Lessons from Hedge Fund Market Wizards

1. Steve Clark was “brutally honest” in his interview with Schwager. In the opening, Clark describes his background; raised in a council house on the outskirts of London, no father in sight, no university degree, and no initial trading experience. Clark was installing stereo systems when a friend told him about trading jobs in the City.  Sometimes interest and motivation are more important than “pedigree”.
2. He worked a series of back-office jobs and assistant roles before getting a shot at running a market-making book. He got his first chance to trade the book while filling in for a trader on holiday…during the week of the October 1987 crash. Trial by fire situation.
3. Steve learned a valuable lesson making prices on October 19, 1987: the price is where anyone is prepared to deal, and it can be anything. Steve found he had to quote prices so low until sell orders dried up. He still lost several million pounds on his book that day.
4. Eventually he became the most profitable trader in his group. Steve credits this shift to his ability to cut positions that were down or “wrong”. He also traded around news to orientate himself on “the right side of the market”. Plus, he was inexperienced and didn’t have the fear that cripples people who’ve been in the business for a long time. 
5. Traded on order flow info and screened for stocks making moves on big volume. He also used charts to see what happened when stocks reached certain levels in prior periods. Clark cautions that he is not a big believer in predictive chart analysis. 
6. Clark left his market-making job at top-rated Warburg for a better salary offer from Lehman Brothers. He soon found that he couldn’t make money at his new firm, having left behind an environment that was rich in order flow information. It was a shock to his ego and caused him to doubt his ability as a trader. It happens to the best of us. 

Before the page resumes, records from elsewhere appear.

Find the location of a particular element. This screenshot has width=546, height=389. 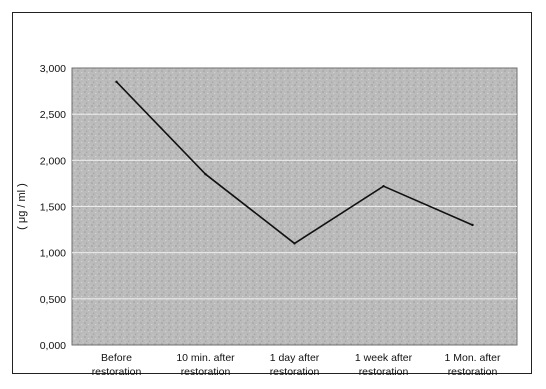

x-tick-label: 10 min. after restoration is located at coordinates (206, 365).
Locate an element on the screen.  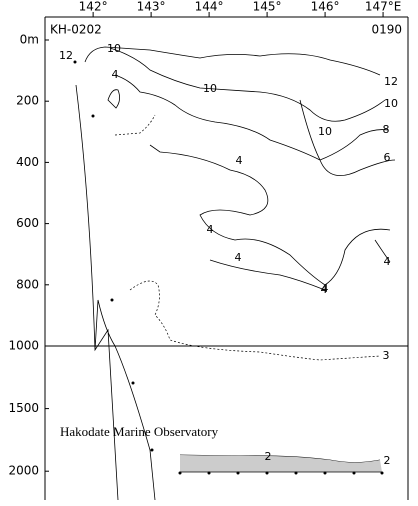
y-tick-label: 1000 is located at coordinates (24, 346).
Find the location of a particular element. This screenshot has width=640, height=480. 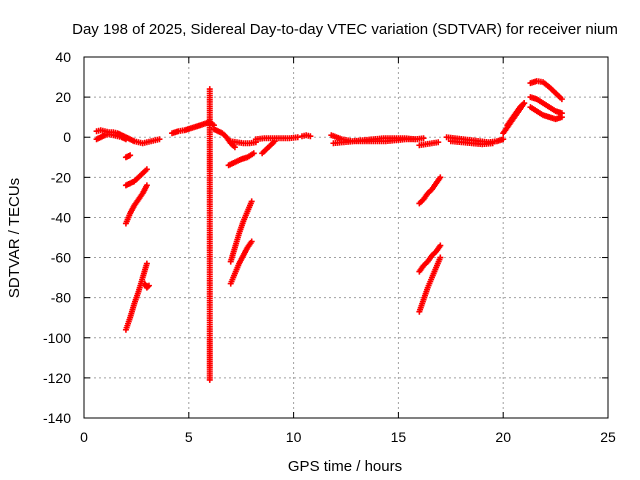

series-streak-16-17b is located at coordinates (430, 258).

7. Eventually he bounced back and over time developed contacts with trusted brokers. He used their order flow info to gauge near-term market sentiment on news events. If he was not aligned with momentum he would cut his position. Steve believes in buying on the way up. 
8. Steve gives traders one key piece of advice: do more of what works and less of what doesn’t. Dissect your P + L and see what works for you (types of trades, timing, etc.) and what doesn’t.
9. Price is irrelevant, it’s size that kills you. If you are too big in an illiquid position, there is no way out.
10. Clark discusses a period of professional ups and downs that begins after the initial seed money for his first hedge fund fell through. After seeding a small fund on a shoestring using his own money, he wound up closing shop and went back to work for others. Thus began a hard road which led to some contentious litigation and Clark’s disillusionment with The City. 
11. Set up his own fund in 2001 after a successful career move to First New York Securities. Despite his trading success, Clark says he is still waiting to find out “what I want to do when I grow up”. A revealing section of the interview follows, in which Clark feels he has nothing to show for his trading career except money. “What have I accomplished?”,  he asks. 
It may be worthwhile to reflect on this issue. What are we in this for? Your values and your assessments of the pros and cons of a trading career may vary.  
12. Back to trading. It’s the size of your position rather than the price at which you put it on that determines your ability to keep the position. Trade within your emotional capacity. Don’t take on a bigger position than you can handle. If you wake up thinking about a position, it’s too big.
13. When everything lines up, you need to swing for the fences. However, if the position starts acting in a way you don’t understand, you need to cut it because that is a sign you don’t know what is going on.  
14. Your job as a trader is to make the line [your equity curve] go from bottom left to top right. That’s it. Don’t get hung up on other supposed “mandates”. Protect your capital and the direction of that equity line.